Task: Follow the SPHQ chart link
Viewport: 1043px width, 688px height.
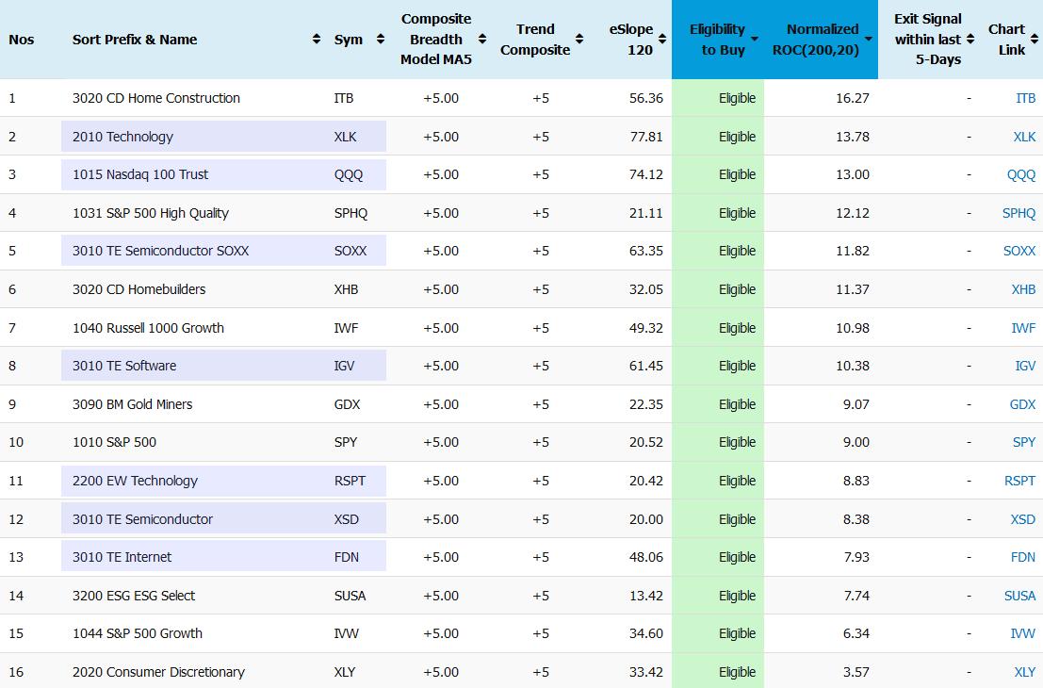Action: [x=1019, y=213]
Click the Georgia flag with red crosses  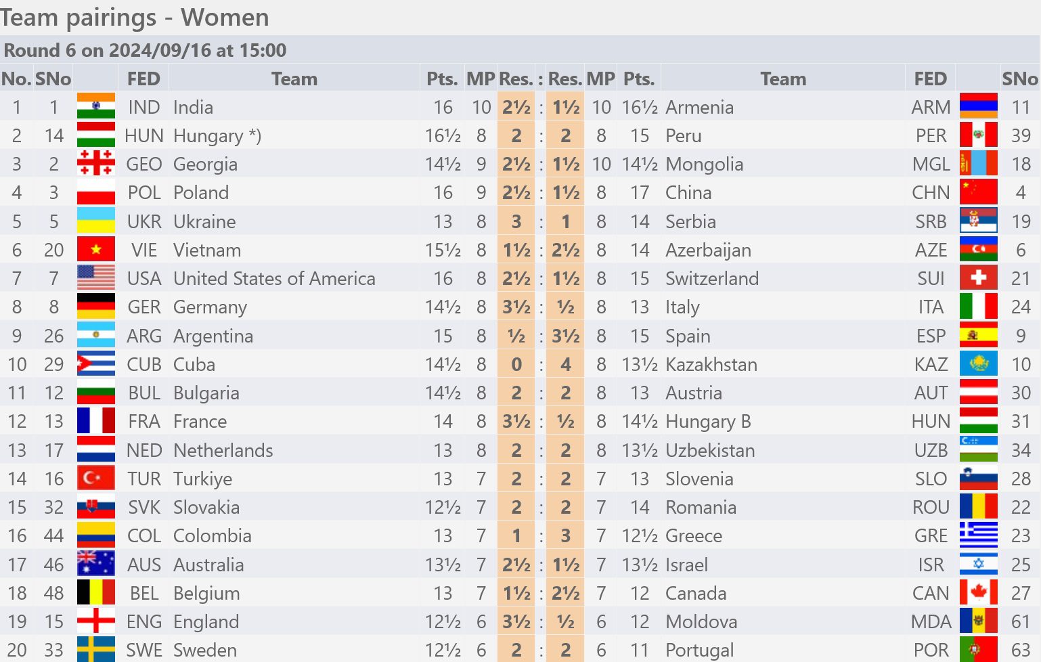coord(96,163)
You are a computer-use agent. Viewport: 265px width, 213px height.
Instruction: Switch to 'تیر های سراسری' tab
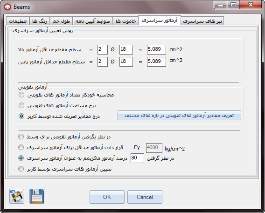pyautogui.click(x=202, y=21)
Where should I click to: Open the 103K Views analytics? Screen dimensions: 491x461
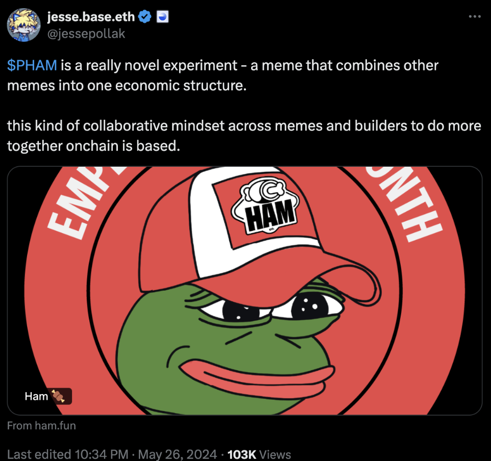[x=259, y=454]
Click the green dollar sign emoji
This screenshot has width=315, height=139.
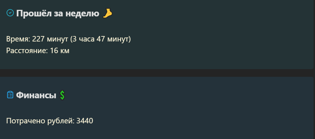[x=62, y=95]
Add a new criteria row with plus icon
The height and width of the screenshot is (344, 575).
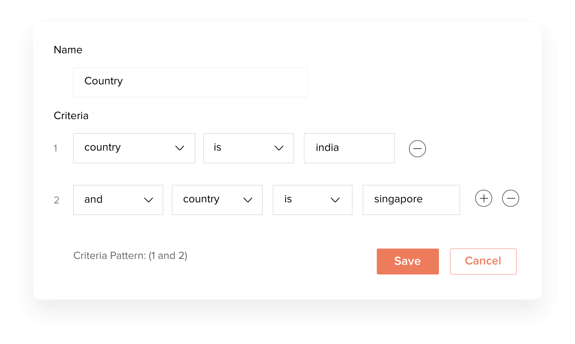483,198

TASK DIRECTIONS ▸ Beginning with the line that contains "The height and", output each line of the material above through the last one exactly as it stands. Do not include the pictures.

TASK RESPONSE ▸
The height and width of the screenshot is (344, 575).
483,198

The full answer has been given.